**Requirement**
Could you please retype exactly the lines from the start of the records below through the line that contains "Open the deployment type gear icon", both included, and leave out the pictures?

**Exercise materials**
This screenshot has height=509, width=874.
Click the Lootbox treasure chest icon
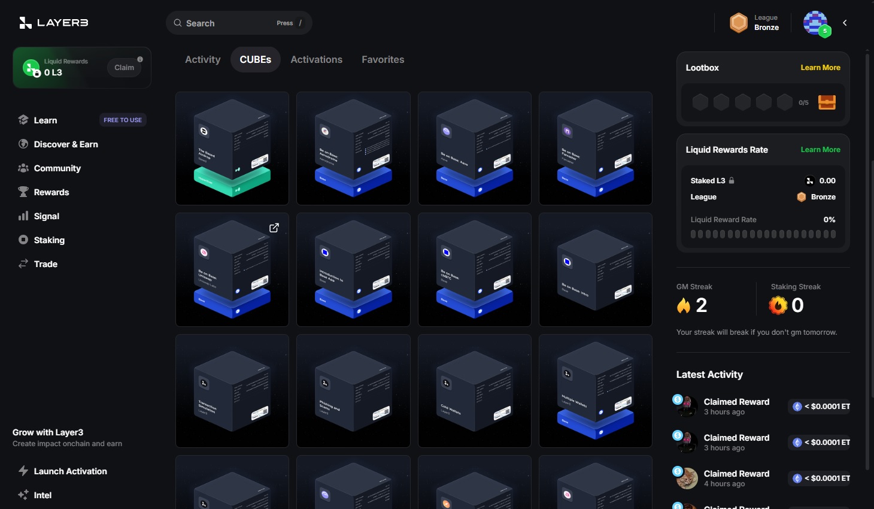[x=827, y=102]
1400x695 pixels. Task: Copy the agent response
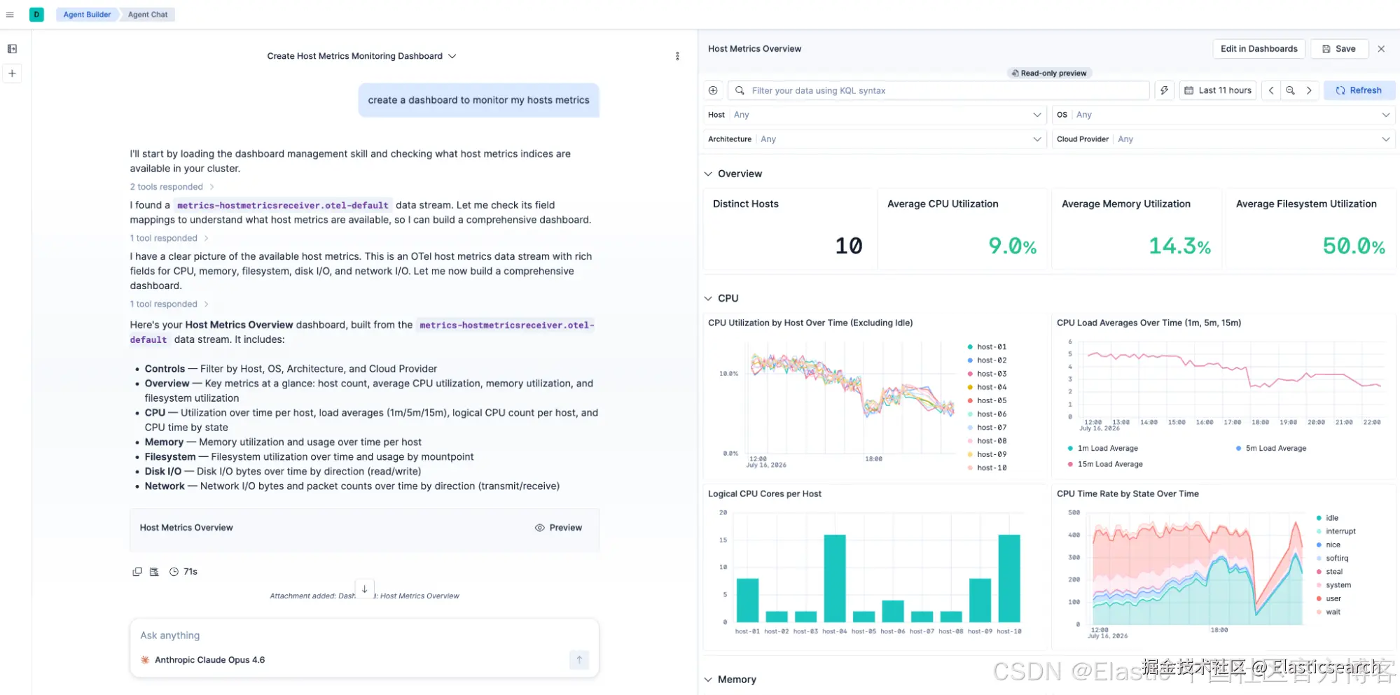tap(137, 572)
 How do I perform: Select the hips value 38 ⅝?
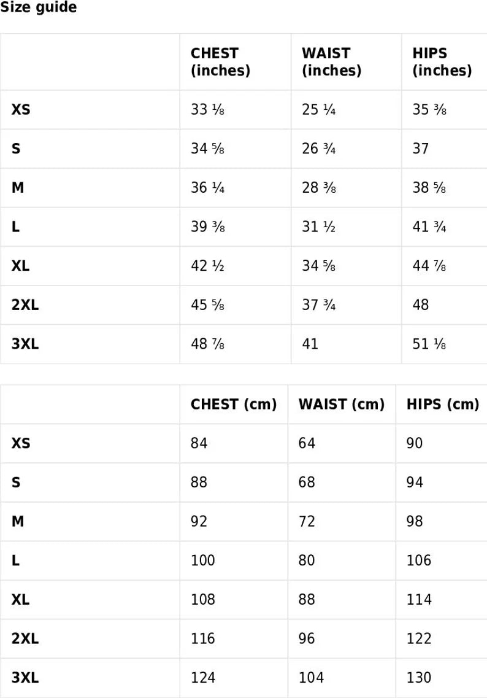coord(429,188)
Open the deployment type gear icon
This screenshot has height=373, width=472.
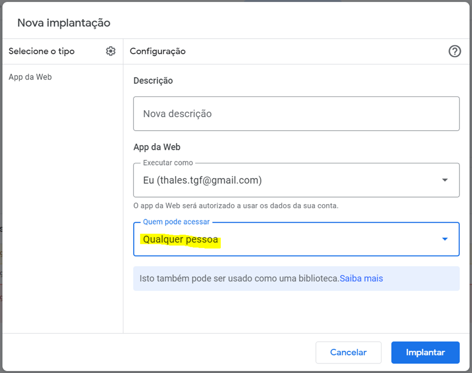pyautogui.click(x=110, y=51)
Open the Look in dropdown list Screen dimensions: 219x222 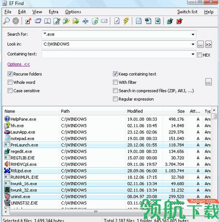pyautogui.click(x=193, y=44)
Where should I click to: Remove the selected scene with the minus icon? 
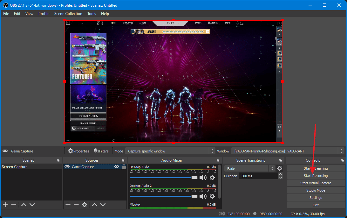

**Your solution**
This screenshot has height=509, width=874.
Click the Lootbox treasure chest icon
[x=827, y=102]
1400x695 pixels. Task: Copy the agent response
tap(137, 572)
 How do I perform: Select the hips value 38 ⅝?
coord(429,188)
Open the deployment type gear icon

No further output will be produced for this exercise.